**THE DATA:**
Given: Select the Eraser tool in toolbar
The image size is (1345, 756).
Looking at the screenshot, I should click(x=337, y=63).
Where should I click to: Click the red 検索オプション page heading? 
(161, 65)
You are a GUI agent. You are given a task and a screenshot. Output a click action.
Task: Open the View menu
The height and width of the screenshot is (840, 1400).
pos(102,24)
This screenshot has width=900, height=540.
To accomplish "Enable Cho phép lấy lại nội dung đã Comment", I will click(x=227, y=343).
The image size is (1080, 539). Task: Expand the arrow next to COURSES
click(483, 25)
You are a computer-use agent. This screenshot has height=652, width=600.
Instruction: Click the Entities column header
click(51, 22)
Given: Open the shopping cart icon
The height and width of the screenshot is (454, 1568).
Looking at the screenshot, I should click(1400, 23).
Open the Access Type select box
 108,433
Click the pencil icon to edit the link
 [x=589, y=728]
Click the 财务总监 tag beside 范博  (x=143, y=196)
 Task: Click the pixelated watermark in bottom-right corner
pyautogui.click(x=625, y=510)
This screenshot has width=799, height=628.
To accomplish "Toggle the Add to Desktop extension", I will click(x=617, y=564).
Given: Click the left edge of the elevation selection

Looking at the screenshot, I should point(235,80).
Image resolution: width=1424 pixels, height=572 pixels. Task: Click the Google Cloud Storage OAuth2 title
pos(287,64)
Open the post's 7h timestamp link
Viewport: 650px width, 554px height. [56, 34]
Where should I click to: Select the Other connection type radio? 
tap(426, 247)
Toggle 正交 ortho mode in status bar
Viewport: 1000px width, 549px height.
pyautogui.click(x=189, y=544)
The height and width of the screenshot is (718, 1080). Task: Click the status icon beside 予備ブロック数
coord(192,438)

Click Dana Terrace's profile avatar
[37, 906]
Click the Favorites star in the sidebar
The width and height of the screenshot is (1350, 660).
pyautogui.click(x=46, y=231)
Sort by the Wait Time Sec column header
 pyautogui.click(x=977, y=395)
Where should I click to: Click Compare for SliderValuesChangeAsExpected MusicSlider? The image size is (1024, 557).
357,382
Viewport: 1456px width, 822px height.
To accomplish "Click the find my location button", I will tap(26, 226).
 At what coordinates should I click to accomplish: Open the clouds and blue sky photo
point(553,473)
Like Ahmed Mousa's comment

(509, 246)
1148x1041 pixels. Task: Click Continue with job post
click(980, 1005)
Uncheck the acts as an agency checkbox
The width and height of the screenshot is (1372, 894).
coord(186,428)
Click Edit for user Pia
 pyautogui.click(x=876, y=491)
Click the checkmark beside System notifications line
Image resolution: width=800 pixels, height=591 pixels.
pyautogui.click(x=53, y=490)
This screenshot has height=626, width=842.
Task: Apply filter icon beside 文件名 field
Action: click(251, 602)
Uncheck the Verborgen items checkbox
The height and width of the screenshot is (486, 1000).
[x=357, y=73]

**TASK DESCRIPTION:** Repeat every line of the listing, word for word.

**SOLUTION FOR THIS EXERCISE:**
Given: Select the Eraser tool in toolbar
The image size is (1345, 756).
Looking at the screenshot, I should click(x=337, y=63).
Where should I click to: Click the red 検索オプション page heading? 
(161, 65)
You are a GUI agent. You are given a task and a screenshot. Output a click action.
Task: Open the View menu
The height and width of the screenshot is (840, 1400).
pos(102,24)
This screenshot has width=900, height=540.
To accomplish "Enable Cho phép lấy lại nội dung đã Comment", I will click(x=227, y=343).
The image size is (1080, 539). Task: Expand the arrow next to COURSES
click(483, 25)
You are a computer-use agent. This screenshot has height=652, width=600.
Instruction: Click the Entities column header
click(51, 22)
Given: Open the shopping cart icon
The height and width of the screenshot is (454, 1568).
Looking at the screenshot, I should click(1400, 23).
Open the Access Type select box
 108,433
Click the pencil icon to edit the link
 [x=589, y=728]
Click the 财务总监 tag beside 范博  (x=143, y=196)
 Task: Click the pixelated watermark in bottom-right corner
pyautogui.click(x=625, y=510)
This screenshot has width=799, height=628.
To accomplish "Toggle the Add to Desktop extension", I will click(x=617, y=564).
Given: Click the left edge of the elevation selection

Looking at the screenshot, I should point(235,80).
Image resolution: width=1424 pixels, height=572 pixels. Task: Click the Google Cloud Storage OAuth2 title
pos(287,64)
Open the post's 7h timestamp link
Viewport: 650px width, 554px height. [56, 34]
Where should I click to: Select the Other connection type radio? 
tap(426, 247)
Toggle 正交 ortho mode in status bar
Viewport: 1000px width, 549px height.
pyautogui.click(x=189, y=544)
The height and width of the screenshot is (718, 1080). Task: Click the status icon beside 予備ブロック数
coord(192,438)

Click Dana Terrace's profile avatar
[37, 906]
Click the Favorites star in the sidebar
The width and height of the screenshot is (1350, 660).
pyautogui.click(x=46, y=231)
Sort by the Wait Time Sec column header
 pyautogui.click(x=977, y=395)
Where should I click to: Click Compare for SliderValuesChangeAsExpected MusicSlider? The image size is (1024, 557).
357,382
Viewport: 1456px width, 822px height.
To accomplish "Click the find my location button", I will tap(26, 226).
 At what coordinates should I click to accomplish: Open the clouds and blue sky photo
point(553,473)
Like Ahmed Mousa's comment

(509, 246)
1148x1041 pixels. Task: Click Continue with job post
click(980, 1005)
Uncheck the acts as an agency checkbox
The width and height of the screenshot is (1372, 894).
coord(186,428)
Click Edit for user Pia
 pyautogui.click(x=876, y=491)
Click the checkmark beside System notifications line
Image resolution: width=800 pixels, height=591 pixels.
pyautogui.click(x=53, y=490)
This screenshot has height=626, width=842.
Task: Apply filter icon beside 文件名 field
Action: click(251, 602)
Uncheck the Verborgen items checkbox
The height and width of the screenshot is (486, 1000).
[x=357, y=73]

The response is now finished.